• **WHAT YOU ARE ASKED TO DO**
Could you print every entry below exactly as given?

• **AVAILABLE DATA**
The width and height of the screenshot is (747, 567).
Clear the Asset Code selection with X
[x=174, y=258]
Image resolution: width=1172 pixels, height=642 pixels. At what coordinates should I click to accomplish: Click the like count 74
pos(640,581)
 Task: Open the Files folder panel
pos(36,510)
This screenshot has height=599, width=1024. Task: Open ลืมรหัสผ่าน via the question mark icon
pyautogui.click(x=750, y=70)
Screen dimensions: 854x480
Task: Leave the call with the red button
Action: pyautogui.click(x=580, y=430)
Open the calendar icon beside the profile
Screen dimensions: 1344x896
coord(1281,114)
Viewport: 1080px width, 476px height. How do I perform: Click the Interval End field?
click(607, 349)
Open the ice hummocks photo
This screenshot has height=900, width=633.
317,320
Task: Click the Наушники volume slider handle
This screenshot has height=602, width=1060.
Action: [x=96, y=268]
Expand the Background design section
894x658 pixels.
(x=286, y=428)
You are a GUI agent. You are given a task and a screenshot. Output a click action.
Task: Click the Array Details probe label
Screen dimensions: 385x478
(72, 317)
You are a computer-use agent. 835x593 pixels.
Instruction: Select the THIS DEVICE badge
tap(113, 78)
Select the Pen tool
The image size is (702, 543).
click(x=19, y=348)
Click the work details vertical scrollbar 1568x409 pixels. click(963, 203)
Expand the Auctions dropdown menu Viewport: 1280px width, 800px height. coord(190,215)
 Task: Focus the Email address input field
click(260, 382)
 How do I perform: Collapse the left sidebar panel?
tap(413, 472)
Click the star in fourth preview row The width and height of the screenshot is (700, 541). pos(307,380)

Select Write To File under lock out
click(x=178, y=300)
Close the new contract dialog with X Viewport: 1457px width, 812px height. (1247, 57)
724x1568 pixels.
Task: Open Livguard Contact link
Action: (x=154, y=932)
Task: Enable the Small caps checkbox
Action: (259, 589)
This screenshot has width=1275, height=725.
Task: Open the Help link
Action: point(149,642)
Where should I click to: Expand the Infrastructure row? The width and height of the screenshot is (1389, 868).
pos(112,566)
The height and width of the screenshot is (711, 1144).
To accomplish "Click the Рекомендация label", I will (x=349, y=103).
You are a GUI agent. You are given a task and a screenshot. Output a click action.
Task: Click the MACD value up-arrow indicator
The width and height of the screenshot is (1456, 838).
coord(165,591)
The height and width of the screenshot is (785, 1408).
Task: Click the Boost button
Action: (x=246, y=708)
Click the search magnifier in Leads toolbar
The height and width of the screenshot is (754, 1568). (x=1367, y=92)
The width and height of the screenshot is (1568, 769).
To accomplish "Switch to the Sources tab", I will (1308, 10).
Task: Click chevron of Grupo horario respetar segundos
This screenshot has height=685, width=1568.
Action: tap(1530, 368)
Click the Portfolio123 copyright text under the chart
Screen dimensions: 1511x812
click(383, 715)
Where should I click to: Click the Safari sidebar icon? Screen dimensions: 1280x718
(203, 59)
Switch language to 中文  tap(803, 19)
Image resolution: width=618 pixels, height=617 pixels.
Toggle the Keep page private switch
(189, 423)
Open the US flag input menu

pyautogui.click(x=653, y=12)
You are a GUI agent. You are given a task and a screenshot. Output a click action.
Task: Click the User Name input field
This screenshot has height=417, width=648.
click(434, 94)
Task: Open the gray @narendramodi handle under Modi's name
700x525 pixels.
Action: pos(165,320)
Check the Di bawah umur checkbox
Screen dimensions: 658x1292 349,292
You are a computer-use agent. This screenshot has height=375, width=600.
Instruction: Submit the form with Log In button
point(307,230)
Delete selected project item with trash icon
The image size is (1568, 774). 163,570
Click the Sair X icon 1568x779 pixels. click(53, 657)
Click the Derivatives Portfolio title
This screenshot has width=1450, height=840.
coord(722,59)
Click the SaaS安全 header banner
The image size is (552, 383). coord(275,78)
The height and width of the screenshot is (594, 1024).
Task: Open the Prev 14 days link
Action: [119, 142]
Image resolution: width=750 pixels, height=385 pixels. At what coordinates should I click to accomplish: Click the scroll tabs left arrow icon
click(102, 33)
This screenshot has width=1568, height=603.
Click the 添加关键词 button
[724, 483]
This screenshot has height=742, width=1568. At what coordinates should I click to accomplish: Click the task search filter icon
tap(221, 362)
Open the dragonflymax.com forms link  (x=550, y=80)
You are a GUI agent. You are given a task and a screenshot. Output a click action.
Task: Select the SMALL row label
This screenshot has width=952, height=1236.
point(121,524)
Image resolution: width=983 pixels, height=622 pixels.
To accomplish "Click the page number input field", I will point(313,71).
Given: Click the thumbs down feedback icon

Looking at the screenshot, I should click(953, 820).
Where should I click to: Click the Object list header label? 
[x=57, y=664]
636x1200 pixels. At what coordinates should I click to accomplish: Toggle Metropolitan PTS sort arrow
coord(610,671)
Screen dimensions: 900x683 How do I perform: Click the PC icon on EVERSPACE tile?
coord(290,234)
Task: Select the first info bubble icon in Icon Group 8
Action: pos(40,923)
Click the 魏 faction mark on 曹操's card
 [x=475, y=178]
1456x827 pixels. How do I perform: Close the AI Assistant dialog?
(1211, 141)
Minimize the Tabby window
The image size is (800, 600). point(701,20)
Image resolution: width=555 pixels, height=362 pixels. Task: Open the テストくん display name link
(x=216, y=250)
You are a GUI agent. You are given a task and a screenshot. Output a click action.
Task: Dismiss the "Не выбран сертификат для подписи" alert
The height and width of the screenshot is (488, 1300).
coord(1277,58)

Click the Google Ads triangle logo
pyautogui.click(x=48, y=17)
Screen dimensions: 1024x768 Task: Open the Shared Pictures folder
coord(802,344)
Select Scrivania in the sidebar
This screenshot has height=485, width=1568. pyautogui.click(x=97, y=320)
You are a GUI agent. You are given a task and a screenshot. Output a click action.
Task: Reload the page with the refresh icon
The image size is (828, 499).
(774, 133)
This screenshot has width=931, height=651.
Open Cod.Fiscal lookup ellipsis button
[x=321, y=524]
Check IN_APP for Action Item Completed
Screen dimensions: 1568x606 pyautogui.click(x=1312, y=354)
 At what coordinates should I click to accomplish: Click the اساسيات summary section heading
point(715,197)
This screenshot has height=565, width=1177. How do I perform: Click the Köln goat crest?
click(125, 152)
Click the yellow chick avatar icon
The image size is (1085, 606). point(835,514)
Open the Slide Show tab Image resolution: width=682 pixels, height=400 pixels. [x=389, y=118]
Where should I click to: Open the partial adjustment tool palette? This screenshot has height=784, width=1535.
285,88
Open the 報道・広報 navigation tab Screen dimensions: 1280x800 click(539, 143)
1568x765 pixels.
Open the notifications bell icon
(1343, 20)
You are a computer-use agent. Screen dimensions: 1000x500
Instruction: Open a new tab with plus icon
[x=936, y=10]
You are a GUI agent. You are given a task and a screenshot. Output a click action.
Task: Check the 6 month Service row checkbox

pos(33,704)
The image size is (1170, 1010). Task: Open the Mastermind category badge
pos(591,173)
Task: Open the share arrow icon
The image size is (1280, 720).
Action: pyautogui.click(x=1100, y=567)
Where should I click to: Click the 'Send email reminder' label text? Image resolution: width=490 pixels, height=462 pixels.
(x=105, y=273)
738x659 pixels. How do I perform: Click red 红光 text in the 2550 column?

• **TASK SOLUTION**
The width and height of the screenshot is (747, 567).
Clear the Asset Code selection with X
[x=174, y=258]
Image resolution: width=1172 pixels, height=642 pixels. At what coordinates should I click to accomplish: Click the like count 74
pos(640,581)
 Task: Open the Files folder panel
pos(36,510)
This screenshot has height=599, width=1024. Task: Open ลืมรหัสผ่าน via the question mark icon
pyautogui.click(x=750, y=70)
Screen dimensions: 854x480
Task: Leave the call with the red button
Action: pyautogui.click(x=580, y=430)
Open the calendar icon beside the profile
Screen dimensions: 1344x896
coord(1281,114)
Viewport: 1080px width, 476px height. How do I perform: Click the Interval End field?
click(607, 349)
Open the ice hummocks photo
This screenshot has height=900, width=633.
317,320
Task: Click the Наушники volume slider handle
This screenshot has height=602, width=1060.
Action: [x=96, y=268]
Expand the Background design section
894x658 pixels.
(x=286, y=428)
You are a GUI agent. You are given a task and a screenshot. Output a click action.
Task: Click the Array Details probe label
Screen dimensions: 385x478
(72, 317)
You are a computer-use agent. 835x593 pixels.
Instruction: Select the THIS DEVICE badge
tap(113, 78)
Select the Pen tool
The image size is (702, 543).
click(x=19, y=348)
Click the work details vertical scrollbar 1568x409 pixels. click(963, 203)
Expand the Auctions dropdown menu Viewport: 1280px width, 800px height. coord(190,215)
 Task: Focus the Email address input field
click(260, 382)
 How do I perform: Collapse the left sidebar panel?
tap(413, 472)
Click the star in fourth preview row The width and height of the screenshot is (700, 541). pos(307,380)

Select Write To File under lock out
click(x=178, y=300)
Close the new contract dialog with X Viewport: 1457px width, 812px height. (1247, 57)
724x1568 pixels.
Task: Open Livguard Contact link
Action: (x=154, y=932)
Task: Enable the Small caps checkbox
Action: (259, 589)
This screenshot has width=1275, height=725.
Task: Open the Help link
Action: point(149,642)
Where should I click to: Expand the Infrastructure row? The width and height of the screenshot is (1389, 868).
pos(112,566)
The height and width of the screenshot is (711, 1144).
To accomplish "Click the Рекомендация label", I will (x=349, y=103).
You are a GUI agent. You are given a task and a screenshot. Output a click action.
Task: Click the MACD value up-arrow indicator
The width and height of the screenshot is (1456, 838).
coord(165,591)
The height and width of the screenshot is (785, 1408).
Task: Click the Boost button
Action: (x=246, y=708)
Click the search magnifier in Leads toolbar
The height and width of the screenshot is (754, 1568). (x=1367, y=92)
The width and height of the screenshot is (1568, 769).
To accomplish "Switch to the Sources tab", I will (1308, 10).
Task: Click chevron of Grupo horario respetar segundos
This screenshot has height=685, width=1568.
Action: tap(1530, 368)
Click the Portfolio123 copyright text under the chart
Screen dimensions: 1511x812
click(383, 715)
Where should I click to: Click the Safari sidebar icon? Screen dimensions: 1280x718
(203, 59)
Switch language to 中文  tap(803, 19)
Image resolution: width=618 pixels, height=617 pixels.
Toggle the Keep page private switch
(189, 423)
Open the US flag input menu

pyautogui.click(x=653, y=12)
You are a GUI agent. You are given a task and a screenshot. Output a click action.
Task: Click the User Name input field
This screenshot has height=417, width=648.
click(434, 94)
Task: Open the gray @narendramodi handle under Modi's name
700x525 pixels.
Action: pos(165,320)
Check the Di bawah umur checkbox
Screen dimensions: 658x1292 349,292
You are a computer-use agent. This screenshot has height=375, width=600.
Instruction: Submit the form with Log In button
point(307,230)
Delete selected project item with trash icon
The image size is (1568, 774). 163,570
Click the Sair X icon 1568x779 pixels. click(53, 657)
Click the Derivatives Portfolio title
This screenshot has width=1450, height=840.
coord(722,59)
Click the SaaS安全 header banner
The image size is (552, 383). coord(275,78)
The height and width of the screenshot is (594, 1024).
Task: Open the Prev 14 days link
Action: [119, 142]
Image resolution: width=750 pixels, height=385 pixels. At what coordinates should I click to accomplish: Click the scroll tabs left arrow icon
click(102, 33)
This screenshot has width=1568, height=603.
Click the 添加关键词 button
[724, 483]
This screenshot has height=742, width=1568. At what coordinates should I click to accomplish: Click the task search filter icon
tap(221, 362)
Open the dragonflymax.com forms link  (x=550, y=80)
You are a GUI agent. You are given a task and a screenshot. Output a click action.
Task: Select the SMALL row label
This screenshot has width=952, height=1236.
point(121,524)
Image resolution: width=983 pixels, height=622 pixels.
To accomplish "Click the page number input field", I will point(313,71).
Given: Click the thumbs down feedback icon

Looking at the screenshot, I should click(953, 820).
Where should I click to: Click the Object list header label? 
[x=57, y=664]
636x1200 pixels. At what coordinates should I click to accomplish: Toggle Metropolitan PTS sort arrow
coord(610,671)
Screen dimensions: 900x683 How do I perform: Click the PC icon on EVERSPACE tile?
coord(290,234)
Task: Select the first info bubble icon in Icon Group 8
Action: pos(40,923)
Click the 魏 faction mark on 曹操's card
 [x=475, y=178]
1456x827 pixels. How do I perform: Close the AI Assistant dialog?
(1211, 141)
Minimize the Tabby window
The image size is (800, 600). point(701,20)
Image resolution: width=555 pixels, height=362 pixels. Task: Open the テストくん display name link
(x=216, y=250)
You are a GUI agent. You are given a task and a screenshot. Output a click action.
Task: Dismiss the "Не выбран сертификат для подписи" alert
The height and width of the screenshot is (488, 1300).
coord(1277,58)

Click the Google Ads triangle logo
pyautogui.click(x=48, y=17)
Screen dimensions: 1024x768 Task: Open the Shared Pictures folder
coord(802,344)
Select Scrivania in the sidebar
This screenshot has height=485, width=1568. pyautogui.click(x=97, y=320)
You are a GUI agent. You are given a task and a screenshot. Output a click action.
Task: Reload the page with the refresh icon
The image size is (828, 499).
(774, 133)
This screenshot has width=931, height=651.
Open Cod.Fiscal lookup ellipsis button
[x=321, y=524]
Check IN_APP for Action Item Completed
Screen dimensions: 1568x606 pyautogui.click(x=1312, y=354)
 At what coordinates should I click to accomplish: Click the اساسيات summary section heading
point(715,197)
This screenshot has height=565, width=1177. How do I perform: Click the Köln goat crest?
click(125, 152)
Click the yellow chick avatar icon
The image size is (1085, 606). point(835,514)
Open the Slide Show tab Image resolution: width=682 pixels, height=400 pixels. [x=389, y=118]
Where should I click to: Open the partial adjustment tool palette? This screenshot has height=784, width=1535.
285,88
Open the 報道・広報 navigation tab Screen dimensions: 1280x800 click(539, 143)
1568x765 pixels.
Open the notifications bell icon
(1343, 20)
You are a computer-use agent. Screen dimensions: 1000x500
Instruction: Open a new tab with plus icon
[x=936, y=10]
You are a GUI agent. You are given a task and a screenshot. Output a click action.
Task: Check the 6 month Service row checkbox

pos(33,704)
The image size is (1170, 1010). Task: Open the Mastermind category badge
pos(591,173)
Task: Open the share arrow icon
The image size is (1280, 720).
Action: pyautogui.click(x=1100, y=567)
Where should I click to: Click the 'Send email reminder' label text? Image resolution: width=490 pixels, height=462 pixels.
(x=105, y=273)
738x659 pixels. How do I perform: Click red 红光 text in the 2550 column?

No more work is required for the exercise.